• Required work:
- 1) Please quote the post on helping men who batter word for word, everything from "Helping Men Who Batter…" down to "we rehabilitate them?".
- 2) Answer these from the post on helping men who batter.
(a) How many perpetrators did Campbell et al. interview?
(b) The post names which country as one where husbands beating their wives is still socially acceptable under certain circumstances?
(c) What three words should be kept in clear focus when working therapeutically with perpetrators?

• Quoted passage:
◆ ◆ ◆ ◆
Helping Men Who Batter…

Campbell, M., Neil, J., Jaffe, P., & Kelly, T. (2010). Engaging Abusive Men in Seeking Community Intervention: A Critical Research & Practice Priority Journal of Family Violence DOI: 10.1007/s10896-010-9302-z

Violence by men against women within the context of an intimate partner relationship is a common crime in most developed nations. Hugely under-reported, this heinous behaviour has defied the interventions of lawmakers and policy-makers over the years, to remain a critical social problem. In Australia, for example, it is still socially acceptable for husbands (under certain circumstances) to beat their wives. Perhaps the most controversial aspect of how to deal with such violence has been responding to the actual perpetrators. Do we lock them up? Do we bar them access to their (former) partners? Do we name and shame them? Do we rehabilitate them?

In this compassionate article by Campbell, et al. (2010), they lean toward conceptualising ‘batterer’ (their word) behaviours as a mental health issue. I can see some merit in that approach, so long as perpetrators are not allowed to use madness as an excuse to obviate individual responsibility. Anyone who has worked therapeutically with perpetrators would be familiar with their tendency to shift blame elsewhere. It could be their upbringing, their addiction, their partner, or their madness, but it is seldom their own violence. The great challenge of working therapeutically with perpetrators, therefore, is to keep in clear focus those three essential words: ‘you did it’.

 Campbell, et al. (2010) raised two key points that interested me somewhat:

 1. That of the 73 perpetrators who they interviewed, 38% would be too embarrassed to ask for help…

The refusal by men to seek help for their violent behaviours underscores just how fucked masculinity is in its current, dominant form. We uphold the virtue of men toughing it out alone, even when their behaviours can be so unequivocally destructive. Then we make that situation worse by refusing to provide perpetrators with appropriate, therapeutic services.
◆ ◆ ◆ ◆
Stored dataset items:

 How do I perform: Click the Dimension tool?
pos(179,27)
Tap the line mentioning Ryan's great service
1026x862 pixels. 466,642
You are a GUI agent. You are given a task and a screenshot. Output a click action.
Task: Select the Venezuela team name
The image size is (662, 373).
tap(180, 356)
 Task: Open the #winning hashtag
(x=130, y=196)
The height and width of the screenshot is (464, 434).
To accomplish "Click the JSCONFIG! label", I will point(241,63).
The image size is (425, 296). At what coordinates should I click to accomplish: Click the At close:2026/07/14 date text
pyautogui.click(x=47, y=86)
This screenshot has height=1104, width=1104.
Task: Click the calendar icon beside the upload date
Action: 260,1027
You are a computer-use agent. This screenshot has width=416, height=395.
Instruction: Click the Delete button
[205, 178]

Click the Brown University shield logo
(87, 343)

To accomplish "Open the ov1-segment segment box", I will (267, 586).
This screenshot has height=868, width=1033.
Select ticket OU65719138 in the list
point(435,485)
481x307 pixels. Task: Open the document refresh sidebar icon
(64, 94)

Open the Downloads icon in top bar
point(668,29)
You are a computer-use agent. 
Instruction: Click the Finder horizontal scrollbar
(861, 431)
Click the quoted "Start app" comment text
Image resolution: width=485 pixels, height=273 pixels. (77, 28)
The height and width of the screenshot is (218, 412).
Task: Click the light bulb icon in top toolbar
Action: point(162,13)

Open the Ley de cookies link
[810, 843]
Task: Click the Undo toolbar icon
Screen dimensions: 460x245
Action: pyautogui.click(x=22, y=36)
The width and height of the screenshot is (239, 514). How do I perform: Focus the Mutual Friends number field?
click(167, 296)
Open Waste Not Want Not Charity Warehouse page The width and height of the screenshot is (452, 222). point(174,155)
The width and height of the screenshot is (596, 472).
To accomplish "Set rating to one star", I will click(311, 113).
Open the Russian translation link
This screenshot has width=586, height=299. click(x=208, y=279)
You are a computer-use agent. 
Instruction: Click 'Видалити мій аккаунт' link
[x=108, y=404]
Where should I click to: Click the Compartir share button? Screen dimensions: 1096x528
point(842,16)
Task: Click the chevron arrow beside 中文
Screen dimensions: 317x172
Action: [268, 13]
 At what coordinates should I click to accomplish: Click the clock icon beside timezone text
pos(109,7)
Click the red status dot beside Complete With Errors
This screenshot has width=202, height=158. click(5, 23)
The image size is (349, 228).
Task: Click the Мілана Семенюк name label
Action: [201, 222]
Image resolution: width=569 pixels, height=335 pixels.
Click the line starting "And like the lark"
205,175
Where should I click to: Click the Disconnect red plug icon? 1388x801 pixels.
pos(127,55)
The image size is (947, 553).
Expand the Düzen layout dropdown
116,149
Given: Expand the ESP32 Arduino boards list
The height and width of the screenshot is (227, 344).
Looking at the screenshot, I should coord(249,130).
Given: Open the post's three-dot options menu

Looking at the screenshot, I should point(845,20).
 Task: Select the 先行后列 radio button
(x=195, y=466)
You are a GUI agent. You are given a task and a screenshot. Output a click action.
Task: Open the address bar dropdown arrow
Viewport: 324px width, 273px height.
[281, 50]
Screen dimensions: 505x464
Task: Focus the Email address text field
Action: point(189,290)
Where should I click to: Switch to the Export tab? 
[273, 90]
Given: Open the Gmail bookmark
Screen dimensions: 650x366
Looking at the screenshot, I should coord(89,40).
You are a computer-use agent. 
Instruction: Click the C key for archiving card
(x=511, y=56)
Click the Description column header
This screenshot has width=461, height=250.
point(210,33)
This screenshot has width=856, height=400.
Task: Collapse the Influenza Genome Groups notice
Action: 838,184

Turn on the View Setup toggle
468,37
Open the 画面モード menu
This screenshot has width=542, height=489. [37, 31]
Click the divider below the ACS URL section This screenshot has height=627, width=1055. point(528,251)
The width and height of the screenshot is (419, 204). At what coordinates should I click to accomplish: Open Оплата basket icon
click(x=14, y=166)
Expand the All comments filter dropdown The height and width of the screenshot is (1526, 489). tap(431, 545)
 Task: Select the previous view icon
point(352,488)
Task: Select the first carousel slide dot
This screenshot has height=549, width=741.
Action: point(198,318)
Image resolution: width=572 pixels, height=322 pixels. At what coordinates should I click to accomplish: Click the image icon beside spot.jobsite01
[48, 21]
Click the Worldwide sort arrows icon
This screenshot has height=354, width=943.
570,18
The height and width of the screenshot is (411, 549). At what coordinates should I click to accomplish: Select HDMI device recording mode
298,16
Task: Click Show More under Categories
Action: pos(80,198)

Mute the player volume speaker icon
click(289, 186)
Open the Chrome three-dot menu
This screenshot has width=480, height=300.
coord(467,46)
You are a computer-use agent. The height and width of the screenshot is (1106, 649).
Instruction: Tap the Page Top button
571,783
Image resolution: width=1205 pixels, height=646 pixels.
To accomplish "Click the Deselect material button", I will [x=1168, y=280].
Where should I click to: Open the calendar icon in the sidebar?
◆ ◆ ◆ ◆
• Your written answers:
- 1)
Helping Men Who Batter…

Campbell, M., Neil, J., Jaffe, P., & Kelly, T. (2010). Engaging Abusive Men in Seeking Community Intervention: A Critical Research & Practice Priority Journal of Family Violence DOI: 10.1007/s10896-010-9302-z

Violence by men against women within the context of an intimate partner relationship is a common crime in most developed nations. Hugely under-reported, this heinous behaviour has defied the interventions of lawmakers and policy-makers over the years, to remain a critical social problem. In Australia, for example, it is still socially acceptable for husbands (under certain circumstances) to beat their wives. Perhaps the most controversial aspect of how to deal with such violence has been responding to the actual perpetrators. Do we lock them up? Do we bar them access to their (former) partners? Do we name and shame them? Do we rehabilitate them?

- 2)
(a) 73
(b) Australia
(c) "you did it"